━━━━━ Supplied data
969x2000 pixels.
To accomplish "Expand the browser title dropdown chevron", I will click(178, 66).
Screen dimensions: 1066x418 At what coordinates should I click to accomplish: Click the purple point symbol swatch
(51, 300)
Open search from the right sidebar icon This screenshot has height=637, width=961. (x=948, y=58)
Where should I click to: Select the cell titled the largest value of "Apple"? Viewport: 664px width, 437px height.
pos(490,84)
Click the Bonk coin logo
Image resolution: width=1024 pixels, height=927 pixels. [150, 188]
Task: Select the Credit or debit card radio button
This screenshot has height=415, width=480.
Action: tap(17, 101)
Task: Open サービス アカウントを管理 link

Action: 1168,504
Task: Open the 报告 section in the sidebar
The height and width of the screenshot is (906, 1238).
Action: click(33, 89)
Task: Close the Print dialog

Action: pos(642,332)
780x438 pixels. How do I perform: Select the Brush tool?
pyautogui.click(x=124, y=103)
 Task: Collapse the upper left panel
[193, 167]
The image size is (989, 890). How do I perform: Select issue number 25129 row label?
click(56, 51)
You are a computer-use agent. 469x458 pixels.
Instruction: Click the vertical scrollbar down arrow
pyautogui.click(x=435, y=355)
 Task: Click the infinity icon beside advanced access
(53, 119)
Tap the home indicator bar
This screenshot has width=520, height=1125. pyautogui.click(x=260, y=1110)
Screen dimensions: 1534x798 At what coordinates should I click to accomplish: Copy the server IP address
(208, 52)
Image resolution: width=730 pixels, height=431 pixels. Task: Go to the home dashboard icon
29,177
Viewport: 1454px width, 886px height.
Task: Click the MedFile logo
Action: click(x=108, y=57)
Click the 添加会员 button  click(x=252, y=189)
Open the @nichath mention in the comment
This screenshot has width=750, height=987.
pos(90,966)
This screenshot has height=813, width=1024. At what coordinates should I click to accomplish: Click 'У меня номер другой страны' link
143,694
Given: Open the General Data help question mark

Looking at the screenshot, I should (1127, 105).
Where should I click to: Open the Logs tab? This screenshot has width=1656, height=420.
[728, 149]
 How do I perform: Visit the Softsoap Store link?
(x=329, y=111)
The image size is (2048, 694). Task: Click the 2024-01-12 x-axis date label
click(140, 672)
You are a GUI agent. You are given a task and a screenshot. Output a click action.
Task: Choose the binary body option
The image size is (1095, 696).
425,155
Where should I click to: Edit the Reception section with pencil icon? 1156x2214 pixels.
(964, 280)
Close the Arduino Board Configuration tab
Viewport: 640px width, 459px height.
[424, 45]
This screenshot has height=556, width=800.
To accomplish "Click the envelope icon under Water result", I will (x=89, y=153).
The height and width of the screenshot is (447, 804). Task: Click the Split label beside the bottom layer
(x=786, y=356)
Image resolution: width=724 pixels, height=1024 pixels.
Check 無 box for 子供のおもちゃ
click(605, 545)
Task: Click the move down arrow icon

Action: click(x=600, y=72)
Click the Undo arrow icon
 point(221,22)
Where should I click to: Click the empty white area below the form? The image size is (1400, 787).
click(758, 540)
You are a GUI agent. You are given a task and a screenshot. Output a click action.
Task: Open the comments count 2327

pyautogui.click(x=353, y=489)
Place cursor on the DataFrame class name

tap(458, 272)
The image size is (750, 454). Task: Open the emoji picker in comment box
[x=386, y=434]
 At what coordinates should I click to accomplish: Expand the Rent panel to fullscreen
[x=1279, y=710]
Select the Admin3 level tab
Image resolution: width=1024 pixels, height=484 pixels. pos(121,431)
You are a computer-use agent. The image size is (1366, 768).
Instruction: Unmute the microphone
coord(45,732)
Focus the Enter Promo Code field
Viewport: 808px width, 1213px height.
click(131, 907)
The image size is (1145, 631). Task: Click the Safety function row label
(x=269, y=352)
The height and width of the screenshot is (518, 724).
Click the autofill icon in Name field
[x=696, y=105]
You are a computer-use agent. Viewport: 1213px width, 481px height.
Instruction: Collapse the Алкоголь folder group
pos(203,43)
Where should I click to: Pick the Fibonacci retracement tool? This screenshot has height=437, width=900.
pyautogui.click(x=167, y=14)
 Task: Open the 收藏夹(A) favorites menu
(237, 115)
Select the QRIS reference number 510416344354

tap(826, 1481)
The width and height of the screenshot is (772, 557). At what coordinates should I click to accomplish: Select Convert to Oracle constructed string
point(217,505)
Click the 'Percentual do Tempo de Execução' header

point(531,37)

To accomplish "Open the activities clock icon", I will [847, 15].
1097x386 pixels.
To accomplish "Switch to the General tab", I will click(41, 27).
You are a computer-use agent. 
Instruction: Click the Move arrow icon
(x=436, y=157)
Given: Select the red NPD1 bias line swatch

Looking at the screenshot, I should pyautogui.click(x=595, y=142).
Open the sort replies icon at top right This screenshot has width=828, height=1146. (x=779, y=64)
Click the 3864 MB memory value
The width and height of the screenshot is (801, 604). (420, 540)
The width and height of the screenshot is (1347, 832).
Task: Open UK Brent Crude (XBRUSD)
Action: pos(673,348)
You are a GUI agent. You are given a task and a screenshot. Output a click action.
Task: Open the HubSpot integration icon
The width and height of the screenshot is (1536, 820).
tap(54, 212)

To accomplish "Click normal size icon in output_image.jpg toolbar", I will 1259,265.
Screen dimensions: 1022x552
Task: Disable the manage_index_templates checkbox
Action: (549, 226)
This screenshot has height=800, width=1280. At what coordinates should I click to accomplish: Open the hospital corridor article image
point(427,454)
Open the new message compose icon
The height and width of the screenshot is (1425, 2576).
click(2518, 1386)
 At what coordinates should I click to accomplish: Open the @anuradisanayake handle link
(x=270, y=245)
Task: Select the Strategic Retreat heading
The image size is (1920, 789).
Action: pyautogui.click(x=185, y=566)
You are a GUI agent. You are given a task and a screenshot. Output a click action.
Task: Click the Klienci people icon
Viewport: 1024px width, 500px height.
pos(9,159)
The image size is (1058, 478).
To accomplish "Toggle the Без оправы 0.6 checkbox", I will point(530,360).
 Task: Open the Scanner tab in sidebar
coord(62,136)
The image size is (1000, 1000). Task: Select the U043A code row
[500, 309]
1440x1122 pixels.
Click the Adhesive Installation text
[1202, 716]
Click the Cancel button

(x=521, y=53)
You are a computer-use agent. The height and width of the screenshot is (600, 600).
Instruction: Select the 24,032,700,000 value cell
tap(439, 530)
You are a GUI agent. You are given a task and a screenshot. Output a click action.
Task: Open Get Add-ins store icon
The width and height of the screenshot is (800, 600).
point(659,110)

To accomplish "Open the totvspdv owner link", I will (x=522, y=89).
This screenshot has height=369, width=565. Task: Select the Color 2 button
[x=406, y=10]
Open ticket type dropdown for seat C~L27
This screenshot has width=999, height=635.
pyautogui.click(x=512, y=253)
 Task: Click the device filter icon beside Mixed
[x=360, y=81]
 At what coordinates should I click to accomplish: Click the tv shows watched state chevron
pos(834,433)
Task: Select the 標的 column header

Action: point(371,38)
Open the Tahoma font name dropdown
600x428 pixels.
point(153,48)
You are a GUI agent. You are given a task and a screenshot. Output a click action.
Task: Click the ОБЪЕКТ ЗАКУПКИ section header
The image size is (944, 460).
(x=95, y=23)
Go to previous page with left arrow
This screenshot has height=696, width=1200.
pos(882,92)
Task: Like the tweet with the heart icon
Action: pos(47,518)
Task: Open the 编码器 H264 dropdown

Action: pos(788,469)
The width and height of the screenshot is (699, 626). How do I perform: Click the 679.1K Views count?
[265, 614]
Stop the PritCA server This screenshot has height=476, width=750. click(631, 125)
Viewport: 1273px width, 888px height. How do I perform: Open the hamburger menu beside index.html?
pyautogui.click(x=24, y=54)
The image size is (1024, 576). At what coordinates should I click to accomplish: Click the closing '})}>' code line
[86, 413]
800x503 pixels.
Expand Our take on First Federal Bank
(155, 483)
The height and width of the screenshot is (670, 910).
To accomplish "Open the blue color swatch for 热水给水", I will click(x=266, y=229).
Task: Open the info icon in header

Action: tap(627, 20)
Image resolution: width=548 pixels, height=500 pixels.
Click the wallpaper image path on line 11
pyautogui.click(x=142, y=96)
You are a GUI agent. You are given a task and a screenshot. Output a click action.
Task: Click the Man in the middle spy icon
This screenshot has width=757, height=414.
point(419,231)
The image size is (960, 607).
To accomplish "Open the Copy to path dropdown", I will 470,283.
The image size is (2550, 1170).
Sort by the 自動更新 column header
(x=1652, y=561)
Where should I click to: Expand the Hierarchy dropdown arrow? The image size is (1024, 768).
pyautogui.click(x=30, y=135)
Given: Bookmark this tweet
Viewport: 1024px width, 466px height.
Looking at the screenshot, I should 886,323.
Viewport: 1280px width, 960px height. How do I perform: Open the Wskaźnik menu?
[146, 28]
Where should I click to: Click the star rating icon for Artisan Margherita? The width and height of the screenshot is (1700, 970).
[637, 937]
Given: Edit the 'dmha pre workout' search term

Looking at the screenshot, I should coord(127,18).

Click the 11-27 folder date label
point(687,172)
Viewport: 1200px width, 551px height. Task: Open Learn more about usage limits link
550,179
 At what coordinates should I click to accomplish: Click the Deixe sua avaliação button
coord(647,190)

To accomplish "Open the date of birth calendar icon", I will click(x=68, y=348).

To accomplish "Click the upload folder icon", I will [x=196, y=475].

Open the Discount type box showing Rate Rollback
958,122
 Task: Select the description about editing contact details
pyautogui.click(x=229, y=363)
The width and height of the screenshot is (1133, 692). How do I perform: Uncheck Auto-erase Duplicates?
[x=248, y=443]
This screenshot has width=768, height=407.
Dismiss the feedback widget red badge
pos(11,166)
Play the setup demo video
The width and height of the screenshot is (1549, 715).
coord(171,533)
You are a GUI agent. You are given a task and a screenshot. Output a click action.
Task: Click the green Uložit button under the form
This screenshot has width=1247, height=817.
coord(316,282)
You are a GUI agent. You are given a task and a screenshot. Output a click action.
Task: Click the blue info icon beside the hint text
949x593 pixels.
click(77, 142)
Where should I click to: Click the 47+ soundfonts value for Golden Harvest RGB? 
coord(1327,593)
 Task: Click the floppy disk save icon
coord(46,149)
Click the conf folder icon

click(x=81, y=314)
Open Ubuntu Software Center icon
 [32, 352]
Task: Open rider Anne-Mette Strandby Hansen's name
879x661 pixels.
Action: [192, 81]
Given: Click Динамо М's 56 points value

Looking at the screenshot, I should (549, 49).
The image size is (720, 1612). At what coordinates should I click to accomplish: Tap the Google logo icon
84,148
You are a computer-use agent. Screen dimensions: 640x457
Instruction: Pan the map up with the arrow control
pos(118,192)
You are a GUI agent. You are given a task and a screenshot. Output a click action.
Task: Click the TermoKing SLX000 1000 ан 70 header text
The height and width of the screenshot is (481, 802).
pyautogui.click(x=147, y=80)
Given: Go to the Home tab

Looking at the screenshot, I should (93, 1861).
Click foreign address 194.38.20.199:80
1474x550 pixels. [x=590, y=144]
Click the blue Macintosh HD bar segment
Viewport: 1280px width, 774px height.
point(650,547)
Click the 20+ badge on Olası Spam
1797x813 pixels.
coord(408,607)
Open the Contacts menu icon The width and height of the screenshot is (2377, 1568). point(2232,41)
━━━━━━━━━━
Lines with the word "computer": copy each one from the data above.

You are a computer-use agent. 469x458 pixels.
You are a computer-use agent. The image size is (1366, 768).
You are a computer-use agent. Viewport: 1213px width, 481px height.
You are a computer-use agent. 
You are a computer-use agent. The height and width of the screenshot is (600, 600).
You are a computer-use agent. Screen dimensions: 640x457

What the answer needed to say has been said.